=== Assignment ===
Filter the listing below, copying every line in which the word "name" appears.

========================

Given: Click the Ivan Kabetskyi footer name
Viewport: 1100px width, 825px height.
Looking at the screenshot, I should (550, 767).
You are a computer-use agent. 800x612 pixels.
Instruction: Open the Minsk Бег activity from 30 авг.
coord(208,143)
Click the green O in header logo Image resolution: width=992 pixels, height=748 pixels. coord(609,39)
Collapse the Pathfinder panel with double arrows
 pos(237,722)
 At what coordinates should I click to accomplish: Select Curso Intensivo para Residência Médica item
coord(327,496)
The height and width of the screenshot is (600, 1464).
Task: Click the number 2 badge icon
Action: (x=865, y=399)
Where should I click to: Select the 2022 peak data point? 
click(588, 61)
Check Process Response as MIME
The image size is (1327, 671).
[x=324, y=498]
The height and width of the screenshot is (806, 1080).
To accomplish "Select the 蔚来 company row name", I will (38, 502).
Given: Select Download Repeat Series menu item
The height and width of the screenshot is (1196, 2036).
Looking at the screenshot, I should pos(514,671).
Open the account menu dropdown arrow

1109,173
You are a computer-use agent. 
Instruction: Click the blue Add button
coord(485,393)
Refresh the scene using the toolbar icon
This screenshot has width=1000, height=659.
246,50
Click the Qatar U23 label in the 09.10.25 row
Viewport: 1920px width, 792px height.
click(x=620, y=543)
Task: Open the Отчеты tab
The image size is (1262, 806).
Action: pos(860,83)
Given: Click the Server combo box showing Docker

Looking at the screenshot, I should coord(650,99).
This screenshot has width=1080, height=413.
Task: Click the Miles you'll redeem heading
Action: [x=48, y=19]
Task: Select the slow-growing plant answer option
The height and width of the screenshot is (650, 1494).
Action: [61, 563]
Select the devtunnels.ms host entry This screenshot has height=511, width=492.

========================

=== Final answer ===
Given: Click the Ivan Kabetskyi footer name
To accomplish "Select the 蔚来 company row name", I will (38, 502).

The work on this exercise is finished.